According to CNBC, the Republican-led Senate is not likely to pass the measure. If enacted, the legislation would create the State of Washington, Douglass Commonwealth, named after American abolitionist Frederick Douglass. The District of Columbia currently has a population of over 700,000 people — approximately 705,749, as of 2019 — which is higher than the populations in both Wyoming and Vermont.

Eleanor Holmes Norton, who serves as a non-voting congressional delegate representing District of Columbia, took to the House floor before the vote to push for the legislation.

“The United States is the only democratic country that denies both voting rights in the national legislature and local autonomy to the residents of the nation’s capital,” she argued.

Residents of Washington, D.C., have long criticized their requirement to pay taxes while receiving no voting representation in Congress, and Norton touched on this frustration during her speech.

“As we approach July 4th, it is long past time to apply the nation’s oldest slogan, ‘no taxation without representation,’ and the principle of consent of the governed to District of Columbia residents.”
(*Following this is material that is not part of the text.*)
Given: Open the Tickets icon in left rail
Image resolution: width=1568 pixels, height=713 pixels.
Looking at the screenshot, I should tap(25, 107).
President Donald Trump previously opposed the idea of making District of Columbia a state and noted that it would provide Congress with additional Democratic representation.

“Why?” Trump asked of the possibility. “So we can have two more Democratic — Democrat senators and five more congressmen? No thank you. That’ll never happen.”

As noted by CNBC, Washington, D.C., would only add one Representative to the House.

On Thursday, Republican Sen. Tom Cotton pointed to Wyoming and argued that the state, which is 93 percent white, is a more “well-rounded working-class state.” Cotton also criticized the current and former African American mayors of Washington, D.C., and suggested that they could not be trusted to keep the potential state safe.

Washington, D.C., Mayor Muriel Bowser has clashed with Trump’s militarized approach to the protests in the region and claimed she has battled with the president to keep the District safe. According to Bowser, her clash with Trump was necessary to defend the District’s borders from the military under the president’s orders.

Democratic Rep. Maxine Waters argued that all opposition to designate Washington, D.C., as a state is linked to race. According to Waters, failing to provide the District with representation is an “injustice.”